Channel 4 apre le sue inventory televisive alle startup digitali in cambio di quote societarie

Channel 4, emittente televisiva britannica, ha stanziato accordi per una somma tra i 20 e i 40 milioni di sterline con diverse startup per i prossimi due anni. Il broadcaster ha costituito 18 mesi fa un fondo per la crescita commerciale, offrendo alle startup ad alto tasso di crescita l’accesso alle sue inventory in cambio di quote o di una percentuale sulle revenue.

Vinay Solanki

Nel periodo sono stati firmati 10 accordi con startup valutate tra i 10 e i 50 milioni di sterline, operanti in settori che vanno da ecommerce e marketplace al fintech lato consumer e business adiacenti, considerati “accordi strategici”. Vinay Solanki, a capo del fondo di crescita, ha svelato che Channel 4 ha messo a disposizione di questo programma spazi pubblicitari per un valore di 15 milioni di sterline, e circa metà sono già stati utilizzati da company come Eve Mattress e Readly, “il Netflix dei magazine”. Crede anche che il canale continuerà a investire a questo ritmo, per arrivare a una cifra tra i 20 e i 40 milioni nei prossimi due o tre anni, su startup interessate a un percorso televisivo.

L’idea alla base di tutto il progetto è provare il valore della tv, anche nella scena delle digital consumer startup, mirando a quelle società che vedono la tv come un supplemento (non indispensabile) e non come un must. Queste company sarebbero più propense a investire i propri budget dedicati alla comunicazione su Google e Facebook, che offrono prezzi diversi dalla tv e una possibilità di targeting molto più alta.

Per contrappasso, il maggior punto della televisione è una reach molto alta, che coinvolge il 97% della popolazione britannica ogni mese, secondo Solanski. Ma è anche un canale per raggiungere facilmente notorietà, che ha aiutato brand come Coca-Cola, Apple e John Lewis a diventare i giganti che sono oggi, continua. “Ci piacerebbe avere la possibilità di targeting che hanno Facebook e Google, ma la potenza della tv sta nella reach. Se si lavora a livello locale e mirato è possibile ottenere qualcosa di simile a quello che offrono Facebook e Google”, afferma.

In realtà, il vero problema è il costo: una campagna primetime vale tra 1 e 2 milioni di sterline (in contanti) per nazione. È questo il motivo della difficoltà nel convincere le startup a comprare campagne tv (attive solo in UK), ed è per questo che molti broadcaster sono costretti a ripetere i propri business invece che aggiungerne di nuovi. “Molti sostengono che la tv è morta. Anche certe persone nei circoli di venture capital lo pensano. Ma se non guardi la tv, poi ti sembra che nessuno la guardi. Ma se poi vuoi seguire i programmi che parlano di Brexit o di Trump, non li trovi su Netflix”, continua Solanki.
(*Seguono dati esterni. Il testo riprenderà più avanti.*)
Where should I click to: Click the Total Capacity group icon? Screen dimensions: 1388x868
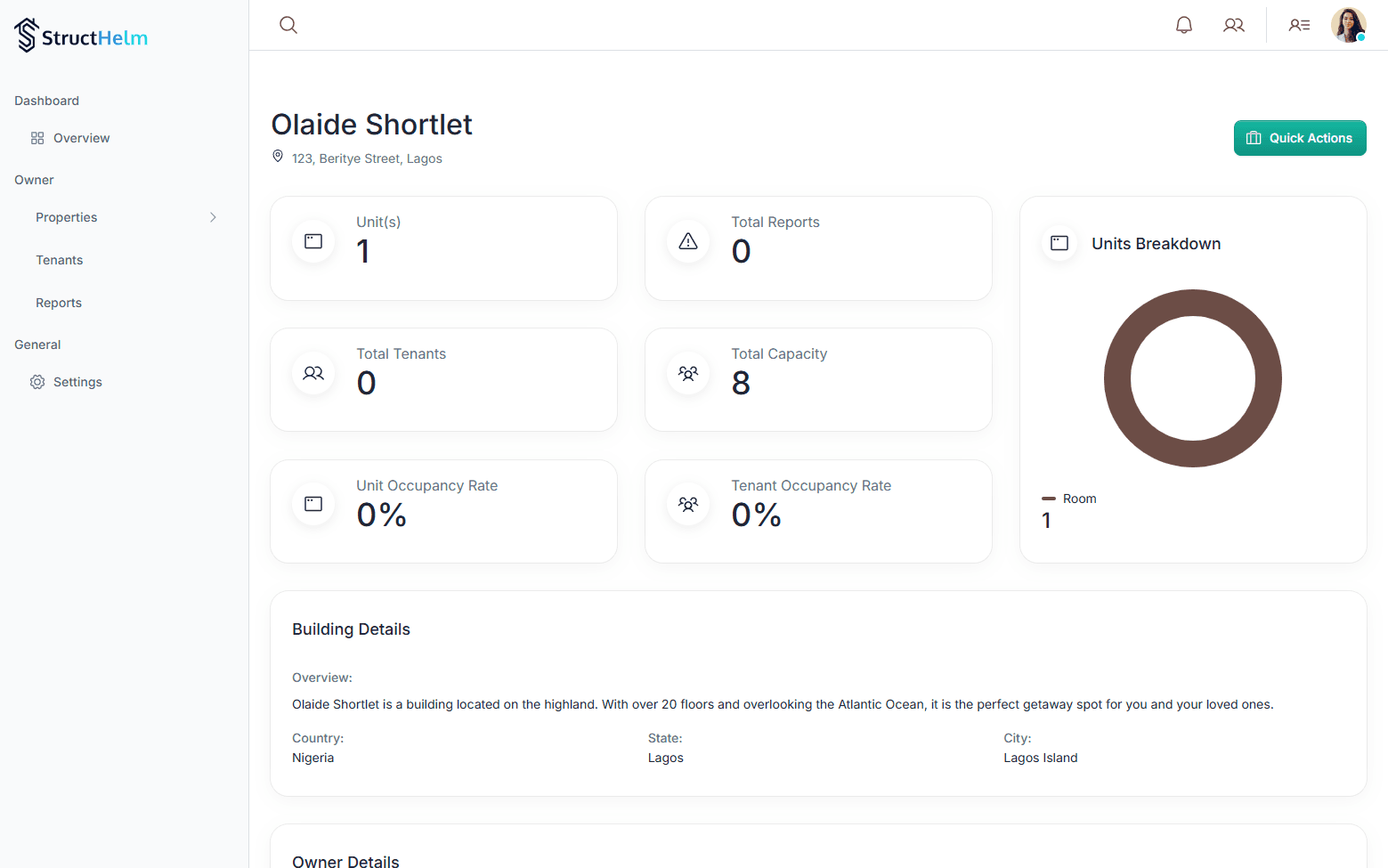(688, 373)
La crescita del digital advertising britannico nel terzo trimestre del 2016 ha raggiunto i 2,9 miliardi di sterline, ma il 99% di questa cifra, secondo Jason Kint di Digital Content Next. è stata divisa tra Facebook e Google. Il programma di Channel 4, in questo scenario, diventa una mano tesa agli early business digitali che rivaluta il broadcaster e produce ritorni sul lungo termine. Il canale si pone come possessore “passivo” di quote, allineando i suoi interessi con quelli dei fondatori o di chi possiede la fetta maggiore della startup. Non vuole posti nella board, ma solo mantenere una posizione proattiva nella strategia di marketing.
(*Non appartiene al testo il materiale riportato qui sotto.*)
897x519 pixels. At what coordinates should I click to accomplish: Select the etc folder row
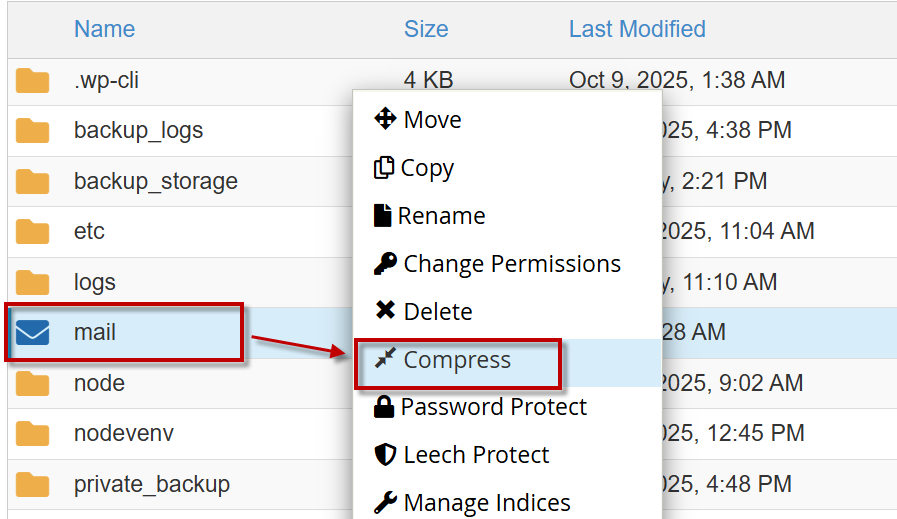[x=89, y=232]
“Molte company non hanno nessuna esperienza con la tv e vanno molto caute su questo media. Per Channel 4 è un’occasione per imparare. Se parlano sempre con Unilever sanno che l’interlocutore ha una certa esperienza, se parlano con una startup appena uscita da Dalston (una zona di Londra), allora la conversazione è molto differente”, ha spiegato Solanski. “Se il mondo dei consumatori digitali pensa che l’unico modo di vendere sia rivolgersi a Google e Facebook, potrebbe sfuggirgli un particolare. Non voglio dire che la tv sia la panacea, non risolverà tutti i problemi, ma se proviamo a prendere le company giuste e lavoriamo bene sul media, allora sarà ancora il migliore dei canali per raggiungere la massa e sarà ancora una proposta allettante”, conclude.